In the past 12 months US companies Adam Aircraft and Aviation Technology became the latest victims. While Adam has now found a buyer in AAI Acquisition, which plans to inject new life and much-needed investment in the A700 twin-engined very light jet, interested parties have yet to step in and save the ATG Javelin personal jet.
Despite the low odds, independents continue to work aggressively in an effort to bring their new designs to market in the next couple of years.
Honda says it is on track to certificate and deliver in 2010 its twin-engined HondaJet advanced light jet, launched two years ago as Honda's first foray into the business jet arena. The HondaJet has attracted more than 100 orders worth around $360 million, and the company is set to embark on a European sales launch, following huge demand from potential customers across the continent.
The aircraft, designed to cruise at around 420kt (780km/h) and seat up to eight people, is to be powered by the GE Honda HF120 turbofan, for which preliminary testing has begun. The HF120 engine was formally launched in late 2006, when it was selected to power the HondaJet and the Spectrum Aeronautical S-40 Freedom mid-size business jet, which is also earmarked for certification in 2010, a year behind its original schedule due to the 2005 fatal crash of the first prototype.

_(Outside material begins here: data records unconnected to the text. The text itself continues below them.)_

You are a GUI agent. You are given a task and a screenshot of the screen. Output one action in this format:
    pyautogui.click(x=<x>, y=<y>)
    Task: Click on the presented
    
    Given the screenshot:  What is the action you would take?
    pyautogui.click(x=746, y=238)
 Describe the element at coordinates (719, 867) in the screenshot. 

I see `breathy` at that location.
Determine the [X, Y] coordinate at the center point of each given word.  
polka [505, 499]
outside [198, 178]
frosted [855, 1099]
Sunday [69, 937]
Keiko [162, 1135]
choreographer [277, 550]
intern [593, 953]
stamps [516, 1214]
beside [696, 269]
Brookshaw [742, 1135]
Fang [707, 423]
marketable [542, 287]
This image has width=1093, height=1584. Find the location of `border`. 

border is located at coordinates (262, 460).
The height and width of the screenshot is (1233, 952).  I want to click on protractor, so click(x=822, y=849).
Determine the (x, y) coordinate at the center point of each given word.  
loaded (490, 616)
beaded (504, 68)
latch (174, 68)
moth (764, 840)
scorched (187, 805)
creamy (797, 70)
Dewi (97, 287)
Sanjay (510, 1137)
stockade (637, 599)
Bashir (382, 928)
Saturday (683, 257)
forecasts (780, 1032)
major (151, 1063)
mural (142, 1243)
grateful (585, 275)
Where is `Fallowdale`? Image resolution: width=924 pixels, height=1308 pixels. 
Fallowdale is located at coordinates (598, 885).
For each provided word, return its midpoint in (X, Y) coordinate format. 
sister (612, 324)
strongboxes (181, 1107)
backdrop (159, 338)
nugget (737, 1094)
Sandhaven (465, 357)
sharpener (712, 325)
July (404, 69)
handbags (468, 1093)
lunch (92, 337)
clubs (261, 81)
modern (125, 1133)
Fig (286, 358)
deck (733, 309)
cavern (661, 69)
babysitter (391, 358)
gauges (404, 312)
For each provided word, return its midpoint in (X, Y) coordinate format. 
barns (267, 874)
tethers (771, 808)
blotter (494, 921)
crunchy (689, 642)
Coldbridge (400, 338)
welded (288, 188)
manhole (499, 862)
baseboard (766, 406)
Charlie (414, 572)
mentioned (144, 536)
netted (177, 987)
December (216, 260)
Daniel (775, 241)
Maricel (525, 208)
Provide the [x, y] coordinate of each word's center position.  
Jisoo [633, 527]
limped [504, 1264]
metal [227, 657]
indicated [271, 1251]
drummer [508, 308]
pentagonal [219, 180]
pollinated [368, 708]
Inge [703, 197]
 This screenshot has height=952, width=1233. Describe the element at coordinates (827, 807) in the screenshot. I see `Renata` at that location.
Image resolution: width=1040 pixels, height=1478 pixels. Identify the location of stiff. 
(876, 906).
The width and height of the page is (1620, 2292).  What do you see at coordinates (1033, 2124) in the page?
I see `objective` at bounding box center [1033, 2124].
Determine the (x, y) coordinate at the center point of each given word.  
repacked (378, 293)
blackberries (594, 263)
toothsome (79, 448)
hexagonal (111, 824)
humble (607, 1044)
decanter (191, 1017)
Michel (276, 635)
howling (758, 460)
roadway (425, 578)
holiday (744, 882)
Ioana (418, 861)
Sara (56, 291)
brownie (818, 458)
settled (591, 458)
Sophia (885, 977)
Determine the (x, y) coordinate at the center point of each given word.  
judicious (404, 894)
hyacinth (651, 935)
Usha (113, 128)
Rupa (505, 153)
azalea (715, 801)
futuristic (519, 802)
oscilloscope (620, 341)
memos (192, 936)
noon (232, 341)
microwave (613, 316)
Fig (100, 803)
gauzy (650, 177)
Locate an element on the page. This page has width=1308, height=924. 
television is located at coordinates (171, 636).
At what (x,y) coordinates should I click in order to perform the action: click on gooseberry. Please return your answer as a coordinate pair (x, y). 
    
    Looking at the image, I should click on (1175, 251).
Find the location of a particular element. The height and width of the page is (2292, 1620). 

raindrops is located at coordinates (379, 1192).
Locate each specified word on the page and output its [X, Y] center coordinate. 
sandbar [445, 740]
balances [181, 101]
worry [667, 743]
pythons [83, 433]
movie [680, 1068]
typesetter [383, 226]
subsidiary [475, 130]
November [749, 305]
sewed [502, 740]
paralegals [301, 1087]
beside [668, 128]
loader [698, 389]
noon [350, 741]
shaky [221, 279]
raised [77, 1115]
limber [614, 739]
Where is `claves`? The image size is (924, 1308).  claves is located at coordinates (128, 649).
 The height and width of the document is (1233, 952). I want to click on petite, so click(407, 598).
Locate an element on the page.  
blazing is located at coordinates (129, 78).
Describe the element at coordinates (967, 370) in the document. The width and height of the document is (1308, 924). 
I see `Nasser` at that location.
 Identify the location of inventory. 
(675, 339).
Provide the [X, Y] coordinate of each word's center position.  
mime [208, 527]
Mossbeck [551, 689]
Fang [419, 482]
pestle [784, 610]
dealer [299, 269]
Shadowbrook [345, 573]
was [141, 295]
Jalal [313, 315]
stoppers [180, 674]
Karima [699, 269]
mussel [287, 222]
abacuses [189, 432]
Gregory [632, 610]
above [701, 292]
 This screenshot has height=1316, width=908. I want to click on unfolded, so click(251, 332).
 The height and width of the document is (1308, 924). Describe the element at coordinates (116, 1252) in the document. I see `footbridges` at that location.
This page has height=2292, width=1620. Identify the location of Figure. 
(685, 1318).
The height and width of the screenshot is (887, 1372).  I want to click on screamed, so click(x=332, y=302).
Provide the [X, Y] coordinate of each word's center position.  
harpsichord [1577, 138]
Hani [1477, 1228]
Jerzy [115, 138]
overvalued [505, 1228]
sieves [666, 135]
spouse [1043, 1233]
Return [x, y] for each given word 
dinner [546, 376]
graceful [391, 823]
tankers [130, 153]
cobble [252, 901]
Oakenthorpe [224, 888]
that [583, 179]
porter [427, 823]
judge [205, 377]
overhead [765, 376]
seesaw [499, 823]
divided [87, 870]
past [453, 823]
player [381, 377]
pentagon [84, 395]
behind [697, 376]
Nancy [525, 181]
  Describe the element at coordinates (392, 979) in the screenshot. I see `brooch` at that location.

The Spanish Fork, Utah-based company is planning to restart flight testing with the first production conforming aircraft early next year, "which will be as close to the production model as possible without the interior", says Spectrum president Austin Blue. The $6.8 million S-40 will compete with aircraft such as the Bombardier Learjet 60XR and Gulfstream G150. Approval of the smaller $3.95 million S-33 light jet stablemate is set for about 12 months later.
"We have a very strong orderbook for both aircraft," says Blue, "evenly split between fleet and private customers." He adds: "There is no rush to market both aircraft until after the first flight as production is already sold out for several years."
Germany's Grob Aerospace is pursuing an aggressive certification schedule for its all-composite SPn light jet, which is earmarked for certification in the fourth quarter. Around 500h of flight testing have been chalked up so far - half the target set by the Swiss-owned manufacturer - and the fourth prototype is about to join the programme.
The first two series examples are at early stages of production at Grob's Tussenhausen-Mattsies factory in Germany. These two aircraft, which will be sold and leased back by Grob as customer demonstrators, will also join the later stages of the test programme. Grob has secured around 100 orders to date for the SPn and plans to follow its certification by developing a stretched version with a 2.2-3m (7.3-10ft) fuselage plug, adding as many as four seats to the six- to eight-seat cabin.